Cuando incluíamos los indicadores de sentimiento a la regresión que tan solo incluía los indicadores económicos tradicionales obteníamos un pequeño incremento del R^2, sin haber una mejora significativa. Sin embargo, el resultado más relevante se obtuvo al aplicar un test de causalidad de Granger. Rechazamos la hipótesis nula de que el índice de sentimiento de inflación no tenía causalidad de Granger sobre el futuro tipo de interés. Con ello, concluimos que existe información que podemos obtener a través de los sentimientos, la cual no podemos medir con la tasa de crecimiento del PIB e inflación.
Además, el Test de Granger indicó que el sentimiento de Crecimiento Económico no tenía causalidad sobre el tipo de interés.

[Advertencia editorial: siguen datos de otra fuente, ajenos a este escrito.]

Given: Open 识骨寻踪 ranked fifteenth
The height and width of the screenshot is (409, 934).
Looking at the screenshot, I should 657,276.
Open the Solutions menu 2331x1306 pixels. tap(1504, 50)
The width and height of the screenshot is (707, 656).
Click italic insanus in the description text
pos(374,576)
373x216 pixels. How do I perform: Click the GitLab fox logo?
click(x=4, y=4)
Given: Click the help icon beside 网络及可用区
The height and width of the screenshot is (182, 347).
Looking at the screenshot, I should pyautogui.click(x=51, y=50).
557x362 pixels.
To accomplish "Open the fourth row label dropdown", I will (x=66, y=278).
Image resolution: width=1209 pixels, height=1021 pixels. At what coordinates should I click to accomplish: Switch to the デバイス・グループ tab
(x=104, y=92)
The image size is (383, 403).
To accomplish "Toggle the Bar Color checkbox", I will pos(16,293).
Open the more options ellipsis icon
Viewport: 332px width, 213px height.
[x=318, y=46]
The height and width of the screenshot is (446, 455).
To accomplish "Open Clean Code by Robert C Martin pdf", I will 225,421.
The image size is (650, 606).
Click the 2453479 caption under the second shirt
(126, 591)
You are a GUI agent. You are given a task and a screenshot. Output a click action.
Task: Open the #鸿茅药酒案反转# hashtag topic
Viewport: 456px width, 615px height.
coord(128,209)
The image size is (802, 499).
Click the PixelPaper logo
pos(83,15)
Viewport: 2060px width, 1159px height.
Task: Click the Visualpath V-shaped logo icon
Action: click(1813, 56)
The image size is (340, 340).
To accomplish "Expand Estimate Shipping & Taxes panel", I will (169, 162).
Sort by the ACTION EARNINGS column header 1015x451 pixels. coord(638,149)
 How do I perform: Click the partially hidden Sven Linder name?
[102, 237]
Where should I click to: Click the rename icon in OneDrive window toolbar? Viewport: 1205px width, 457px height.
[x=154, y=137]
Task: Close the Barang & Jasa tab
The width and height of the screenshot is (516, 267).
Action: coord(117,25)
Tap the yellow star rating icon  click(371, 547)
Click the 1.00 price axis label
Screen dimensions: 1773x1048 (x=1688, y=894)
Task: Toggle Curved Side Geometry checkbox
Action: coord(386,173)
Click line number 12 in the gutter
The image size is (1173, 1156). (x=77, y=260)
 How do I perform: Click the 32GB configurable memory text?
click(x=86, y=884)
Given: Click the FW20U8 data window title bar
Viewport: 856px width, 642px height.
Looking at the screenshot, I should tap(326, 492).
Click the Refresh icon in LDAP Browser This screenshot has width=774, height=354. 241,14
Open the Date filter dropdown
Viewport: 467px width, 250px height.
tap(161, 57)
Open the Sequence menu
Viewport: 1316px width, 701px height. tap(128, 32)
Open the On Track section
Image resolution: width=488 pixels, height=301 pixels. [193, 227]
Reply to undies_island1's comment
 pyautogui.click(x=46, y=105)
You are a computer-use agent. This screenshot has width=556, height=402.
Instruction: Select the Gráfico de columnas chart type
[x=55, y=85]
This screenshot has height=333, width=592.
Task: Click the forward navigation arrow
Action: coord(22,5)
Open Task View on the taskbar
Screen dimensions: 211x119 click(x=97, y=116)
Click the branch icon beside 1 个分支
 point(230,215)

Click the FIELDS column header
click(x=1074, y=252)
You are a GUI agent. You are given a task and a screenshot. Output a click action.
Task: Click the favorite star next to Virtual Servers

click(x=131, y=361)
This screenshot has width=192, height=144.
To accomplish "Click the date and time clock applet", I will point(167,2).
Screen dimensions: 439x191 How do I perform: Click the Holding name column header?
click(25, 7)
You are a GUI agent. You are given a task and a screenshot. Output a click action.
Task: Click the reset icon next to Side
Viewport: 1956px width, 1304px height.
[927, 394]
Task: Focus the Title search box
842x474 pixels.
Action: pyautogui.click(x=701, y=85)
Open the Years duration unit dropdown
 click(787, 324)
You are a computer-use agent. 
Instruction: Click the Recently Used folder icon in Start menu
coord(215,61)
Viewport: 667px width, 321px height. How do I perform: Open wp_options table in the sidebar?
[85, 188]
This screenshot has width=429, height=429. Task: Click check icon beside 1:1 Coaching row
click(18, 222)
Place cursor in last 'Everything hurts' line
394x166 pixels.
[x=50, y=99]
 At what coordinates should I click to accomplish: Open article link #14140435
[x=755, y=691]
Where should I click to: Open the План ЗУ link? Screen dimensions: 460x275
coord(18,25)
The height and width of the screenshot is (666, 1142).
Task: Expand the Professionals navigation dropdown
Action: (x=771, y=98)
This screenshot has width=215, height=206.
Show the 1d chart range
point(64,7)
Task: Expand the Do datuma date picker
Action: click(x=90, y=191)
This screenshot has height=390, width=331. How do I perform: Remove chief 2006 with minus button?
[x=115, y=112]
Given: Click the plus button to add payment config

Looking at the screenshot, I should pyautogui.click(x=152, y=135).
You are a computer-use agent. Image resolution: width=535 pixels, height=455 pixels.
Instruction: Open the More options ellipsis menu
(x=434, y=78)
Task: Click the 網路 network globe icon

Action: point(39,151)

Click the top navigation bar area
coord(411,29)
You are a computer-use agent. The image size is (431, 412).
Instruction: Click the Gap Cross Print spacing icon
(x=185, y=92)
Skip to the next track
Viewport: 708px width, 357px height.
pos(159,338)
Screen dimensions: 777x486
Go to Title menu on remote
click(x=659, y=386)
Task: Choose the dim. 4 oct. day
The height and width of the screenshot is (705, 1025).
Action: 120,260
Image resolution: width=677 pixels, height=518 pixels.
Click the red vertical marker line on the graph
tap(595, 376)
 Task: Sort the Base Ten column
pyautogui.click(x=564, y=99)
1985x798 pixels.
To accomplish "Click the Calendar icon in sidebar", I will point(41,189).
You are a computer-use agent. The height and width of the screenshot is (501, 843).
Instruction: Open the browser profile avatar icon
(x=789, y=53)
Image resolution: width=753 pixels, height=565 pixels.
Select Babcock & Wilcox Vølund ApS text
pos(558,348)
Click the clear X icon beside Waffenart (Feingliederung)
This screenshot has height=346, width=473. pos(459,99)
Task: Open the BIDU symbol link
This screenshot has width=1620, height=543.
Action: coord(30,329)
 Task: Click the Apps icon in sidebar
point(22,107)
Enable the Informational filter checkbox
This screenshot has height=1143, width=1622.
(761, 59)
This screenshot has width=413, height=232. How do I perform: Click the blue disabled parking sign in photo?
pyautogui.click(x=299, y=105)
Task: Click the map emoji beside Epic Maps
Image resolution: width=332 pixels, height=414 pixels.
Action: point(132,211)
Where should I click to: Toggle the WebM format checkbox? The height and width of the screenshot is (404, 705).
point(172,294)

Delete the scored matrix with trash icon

Esto no sorprende, ya que, aunque los bancos centrales observan el crecimiento económico, su principal objetivo es preservar la estabilidad de precios, centrando su política monetaria en controlar la inflación y dejando la política económica a los gobiernos.
Otro resultado observado al analizar los errores de nuestra regresión fue que estos aumentan en episodios de alta inflación o recesión económica, lo cual no es sorprendente dado que la política monetaria se vuelve más impredecible en tales periodos.
Por lo tanto, nuestro estudio revela la utilidad de analizar los sentimientos expresados en las conferencias de prensa del BCE para anticipar las decisiones de política monetaria y cómo estos sentimientos mejoran las predicciones de tipos de interés futuros realizadas solo con indicadores económicos convencionales. Por supuesto, el uso de técnicas más avanzadas (deep learning) podrían mejorar estos resultados llevando a predicciones más precisas.
Finalmente, me gustaría agradecer a Silvia Hernández y Matthias Kredler, por todas sus enseñanzas y porque sin ellos este proyecto no habría sido posible.